The Antwerp Mannerists typically depicted religious themes, which they interpreted generally in a more superficial manner than the Flemish artists of the previous century in favour of a more fluid form and an abundance of meticulously rendered details. They also show a preference for a changing palette. Their compositions are typically shock-full with agitated figures in exotic, extravagant clothes. The compositions typically include architectural ruins. The architecture is initially Gothic but later Renaissance motifs become dominant. The earlier works included Gothic architecture but in later works Renaissance structures became prevalent. The paintings appear to combine Early Netherlandish and Northern Renaissance styles, and incorporate both Flemish and Italian traditions into the same compositions.

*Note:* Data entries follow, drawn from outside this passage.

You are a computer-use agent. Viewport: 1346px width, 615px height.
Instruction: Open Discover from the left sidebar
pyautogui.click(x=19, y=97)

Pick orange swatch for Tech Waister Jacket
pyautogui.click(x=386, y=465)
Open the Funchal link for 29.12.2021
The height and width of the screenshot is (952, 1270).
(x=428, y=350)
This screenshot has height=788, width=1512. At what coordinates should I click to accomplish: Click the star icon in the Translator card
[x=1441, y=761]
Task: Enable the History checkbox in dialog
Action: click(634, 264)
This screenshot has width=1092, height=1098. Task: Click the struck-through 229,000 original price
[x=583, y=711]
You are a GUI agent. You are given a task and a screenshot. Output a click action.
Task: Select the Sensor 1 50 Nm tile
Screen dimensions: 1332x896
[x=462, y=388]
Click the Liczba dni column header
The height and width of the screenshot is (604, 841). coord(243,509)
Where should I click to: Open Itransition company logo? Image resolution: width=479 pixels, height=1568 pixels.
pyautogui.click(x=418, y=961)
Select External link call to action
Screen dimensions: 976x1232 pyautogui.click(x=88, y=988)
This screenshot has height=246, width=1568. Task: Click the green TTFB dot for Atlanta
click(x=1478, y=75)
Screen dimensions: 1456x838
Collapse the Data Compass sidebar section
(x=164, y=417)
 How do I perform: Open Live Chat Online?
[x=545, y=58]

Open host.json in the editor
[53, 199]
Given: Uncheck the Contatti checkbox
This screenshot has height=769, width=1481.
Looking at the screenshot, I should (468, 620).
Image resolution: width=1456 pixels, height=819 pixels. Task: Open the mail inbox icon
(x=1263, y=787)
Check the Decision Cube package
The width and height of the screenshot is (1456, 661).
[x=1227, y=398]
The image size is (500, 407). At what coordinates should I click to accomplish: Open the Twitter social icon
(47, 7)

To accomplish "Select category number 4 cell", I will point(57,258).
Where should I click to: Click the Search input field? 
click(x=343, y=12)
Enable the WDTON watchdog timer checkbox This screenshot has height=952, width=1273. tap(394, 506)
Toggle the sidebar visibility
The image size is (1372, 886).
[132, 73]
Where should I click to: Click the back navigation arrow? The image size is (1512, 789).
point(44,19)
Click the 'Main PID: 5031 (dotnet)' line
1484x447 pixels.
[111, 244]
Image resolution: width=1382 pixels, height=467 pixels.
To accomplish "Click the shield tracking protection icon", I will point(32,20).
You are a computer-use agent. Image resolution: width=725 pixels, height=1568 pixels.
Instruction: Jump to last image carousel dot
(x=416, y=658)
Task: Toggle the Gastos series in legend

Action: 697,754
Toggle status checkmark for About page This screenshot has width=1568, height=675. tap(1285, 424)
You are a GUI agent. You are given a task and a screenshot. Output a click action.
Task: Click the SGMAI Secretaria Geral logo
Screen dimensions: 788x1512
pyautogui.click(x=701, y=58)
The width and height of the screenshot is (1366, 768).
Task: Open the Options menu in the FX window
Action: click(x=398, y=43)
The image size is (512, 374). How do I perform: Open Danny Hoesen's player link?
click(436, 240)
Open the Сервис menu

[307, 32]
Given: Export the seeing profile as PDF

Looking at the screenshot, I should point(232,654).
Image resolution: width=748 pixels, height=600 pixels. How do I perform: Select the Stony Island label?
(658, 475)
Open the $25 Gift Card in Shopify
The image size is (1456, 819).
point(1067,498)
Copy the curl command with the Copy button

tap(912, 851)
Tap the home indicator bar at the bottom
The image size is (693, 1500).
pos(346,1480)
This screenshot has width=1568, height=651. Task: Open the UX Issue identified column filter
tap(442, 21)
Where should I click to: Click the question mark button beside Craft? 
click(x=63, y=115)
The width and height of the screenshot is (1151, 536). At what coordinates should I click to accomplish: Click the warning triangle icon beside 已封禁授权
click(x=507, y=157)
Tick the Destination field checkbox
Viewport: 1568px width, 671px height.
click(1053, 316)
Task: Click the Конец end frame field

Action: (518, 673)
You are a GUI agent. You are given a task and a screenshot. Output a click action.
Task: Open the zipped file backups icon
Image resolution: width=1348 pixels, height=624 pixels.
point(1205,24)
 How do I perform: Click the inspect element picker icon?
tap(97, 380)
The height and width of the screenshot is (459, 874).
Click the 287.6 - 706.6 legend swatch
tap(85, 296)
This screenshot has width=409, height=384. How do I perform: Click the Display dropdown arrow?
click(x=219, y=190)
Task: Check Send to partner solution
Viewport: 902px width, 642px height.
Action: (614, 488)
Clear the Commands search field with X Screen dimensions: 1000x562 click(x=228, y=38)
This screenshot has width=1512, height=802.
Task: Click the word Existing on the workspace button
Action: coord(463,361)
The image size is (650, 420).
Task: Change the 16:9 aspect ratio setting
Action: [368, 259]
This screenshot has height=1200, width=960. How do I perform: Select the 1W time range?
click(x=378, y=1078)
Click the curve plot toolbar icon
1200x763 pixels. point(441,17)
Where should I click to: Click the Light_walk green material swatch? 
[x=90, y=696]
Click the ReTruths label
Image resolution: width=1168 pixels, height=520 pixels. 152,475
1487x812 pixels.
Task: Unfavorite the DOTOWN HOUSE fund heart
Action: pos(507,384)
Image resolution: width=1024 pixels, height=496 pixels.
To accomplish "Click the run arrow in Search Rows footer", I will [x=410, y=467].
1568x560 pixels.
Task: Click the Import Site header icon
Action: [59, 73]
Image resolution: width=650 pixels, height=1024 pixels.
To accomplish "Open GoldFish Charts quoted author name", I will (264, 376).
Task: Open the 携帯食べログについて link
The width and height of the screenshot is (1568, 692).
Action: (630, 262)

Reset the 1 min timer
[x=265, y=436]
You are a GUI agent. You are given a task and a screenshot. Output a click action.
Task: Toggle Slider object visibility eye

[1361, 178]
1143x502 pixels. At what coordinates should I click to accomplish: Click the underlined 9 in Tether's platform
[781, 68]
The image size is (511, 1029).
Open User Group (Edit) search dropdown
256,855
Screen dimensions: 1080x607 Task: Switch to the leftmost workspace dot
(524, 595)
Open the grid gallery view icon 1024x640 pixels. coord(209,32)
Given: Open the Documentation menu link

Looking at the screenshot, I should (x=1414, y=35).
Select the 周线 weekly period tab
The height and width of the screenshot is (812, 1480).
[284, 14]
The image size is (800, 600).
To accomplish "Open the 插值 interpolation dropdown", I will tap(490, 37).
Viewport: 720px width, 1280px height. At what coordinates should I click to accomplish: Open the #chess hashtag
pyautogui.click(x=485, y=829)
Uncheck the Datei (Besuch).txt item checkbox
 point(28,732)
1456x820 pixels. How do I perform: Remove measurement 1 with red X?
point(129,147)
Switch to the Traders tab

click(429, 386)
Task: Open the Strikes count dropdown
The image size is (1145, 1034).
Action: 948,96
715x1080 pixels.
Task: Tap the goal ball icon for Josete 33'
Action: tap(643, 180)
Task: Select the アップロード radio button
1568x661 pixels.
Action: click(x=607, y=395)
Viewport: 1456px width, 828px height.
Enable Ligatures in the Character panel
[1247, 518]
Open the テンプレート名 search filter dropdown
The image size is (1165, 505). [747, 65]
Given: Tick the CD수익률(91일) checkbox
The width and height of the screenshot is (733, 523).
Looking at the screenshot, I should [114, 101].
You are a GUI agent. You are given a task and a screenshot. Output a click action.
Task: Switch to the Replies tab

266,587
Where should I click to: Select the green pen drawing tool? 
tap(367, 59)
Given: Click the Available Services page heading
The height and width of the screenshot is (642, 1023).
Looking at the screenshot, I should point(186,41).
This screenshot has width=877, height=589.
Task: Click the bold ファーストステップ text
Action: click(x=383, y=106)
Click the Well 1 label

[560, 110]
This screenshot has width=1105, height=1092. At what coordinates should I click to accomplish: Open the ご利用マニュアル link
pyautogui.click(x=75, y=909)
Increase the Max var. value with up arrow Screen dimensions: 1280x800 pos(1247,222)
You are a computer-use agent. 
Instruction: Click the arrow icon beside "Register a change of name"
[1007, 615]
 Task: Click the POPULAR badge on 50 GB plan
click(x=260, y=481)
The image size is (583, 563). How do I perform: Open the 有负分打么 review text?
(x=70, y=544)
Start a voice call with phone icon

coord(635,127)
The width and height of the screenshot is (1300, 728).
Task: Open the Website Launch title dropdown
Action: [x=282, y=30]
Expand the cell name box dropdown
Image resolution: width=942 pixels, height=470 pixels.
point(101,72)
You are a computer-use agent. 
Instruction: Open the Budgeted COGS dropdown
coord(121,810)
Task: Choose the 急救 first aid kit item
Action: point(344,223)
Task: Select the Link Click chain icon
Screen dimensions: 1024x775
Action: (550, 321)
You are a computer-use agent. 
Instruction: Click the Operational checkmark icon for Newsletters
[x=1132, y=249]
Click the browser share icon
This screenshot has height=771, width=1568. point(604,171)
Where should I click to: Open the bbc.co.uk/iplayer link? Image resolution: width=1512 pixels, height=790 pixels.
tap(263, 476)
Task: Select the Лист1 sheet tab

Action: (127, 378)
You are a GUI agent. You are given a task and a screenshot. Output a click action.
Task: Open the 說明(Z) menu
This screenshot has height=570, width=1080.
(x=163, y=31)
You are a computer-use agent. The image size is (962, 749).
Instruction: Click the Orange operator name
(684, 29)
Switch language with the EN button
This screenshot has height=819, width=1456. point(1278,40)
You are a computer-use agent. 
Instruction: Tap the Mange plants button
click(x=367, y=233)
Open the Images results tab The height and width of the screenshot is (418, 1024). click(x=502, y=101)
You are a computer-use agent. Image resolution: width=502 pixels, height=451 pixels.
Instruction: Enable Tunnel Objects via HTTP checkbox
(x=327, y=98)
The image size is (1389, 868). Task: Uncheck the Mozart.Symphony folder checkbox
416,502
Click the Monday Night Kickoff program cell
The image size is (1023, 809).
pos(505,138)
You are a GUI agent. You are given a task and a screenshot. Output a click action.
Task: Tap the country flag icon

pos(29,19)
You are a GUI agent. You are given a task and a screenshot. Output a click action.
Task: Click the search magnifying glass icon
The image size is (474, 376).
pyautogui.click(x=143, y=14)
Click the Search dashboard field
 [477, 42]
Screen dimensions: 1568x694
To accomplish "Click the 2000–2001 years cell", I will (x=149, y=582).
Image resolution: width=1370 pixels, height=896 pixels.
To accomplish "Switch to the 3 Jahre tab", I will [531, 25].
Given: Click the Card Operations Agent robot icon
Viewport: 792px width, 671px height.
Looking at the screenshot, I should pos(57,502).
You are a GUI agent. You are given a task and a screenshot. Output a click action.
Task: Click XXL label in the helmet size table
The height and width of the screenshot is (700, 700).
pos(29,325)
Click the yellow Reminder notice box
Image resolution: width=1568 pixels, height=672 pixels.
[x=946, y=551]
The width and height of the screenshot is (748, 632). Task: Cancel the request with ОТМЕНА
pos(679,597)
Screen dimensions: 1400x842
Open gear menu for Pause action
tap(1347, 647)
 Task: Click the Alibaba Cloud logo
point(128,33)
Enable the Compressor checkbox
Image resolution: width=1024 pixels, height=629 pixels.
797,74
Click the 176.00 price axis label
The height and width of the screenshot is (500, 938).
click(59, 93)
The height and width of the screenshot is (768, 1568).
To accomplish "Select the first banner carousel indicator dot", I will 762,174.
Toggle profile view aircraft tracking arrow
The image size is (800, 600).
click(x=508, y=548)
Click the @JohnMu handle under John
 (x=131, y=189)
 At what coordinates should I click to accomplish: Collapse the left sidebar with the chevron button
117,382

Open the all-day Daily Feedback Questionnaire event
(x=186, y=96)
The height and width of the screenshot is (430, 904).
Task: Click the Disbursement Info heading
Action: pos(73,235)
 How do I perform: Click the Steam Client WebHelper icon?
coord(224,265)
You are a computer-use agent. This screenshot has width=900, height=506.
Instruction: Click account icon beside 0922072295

Most of the artists of Antwerp Mannerism have remained anonymous and only some of the artists have been identified. They include Jan de Beer, Adriaen van Overbeke and the Master of 1518 (possibly Jan Mertens or Jan van Dornicke). The anonymous Antwerp Mannerists have been given notnames based on external knowledge about the works such as an inscription, a previous owner, the place of preservation, former attributions or a date found on the work. This has led to names such as the Pseudo-Bles, the Master of the Von Groote Adoration, the Master of Amiens, the Master of the Antwerp Adoration and the Master of 1518. Works that cannot be attributed directly to a named master are attributed to Anonymous Antwerp Mannerist.

Many of the panels or triptychs produced by the Antwerp Mannerists depict scenes of the Nativity of Jesus, usually situated at night, the Adoration of the Magi and the Crucifixion. The theme of the Adoration of the Magi was in particular dear to them as it allowed the artists to give free rein to their preoccupation with ornament and the simulation and imitation of luxury products.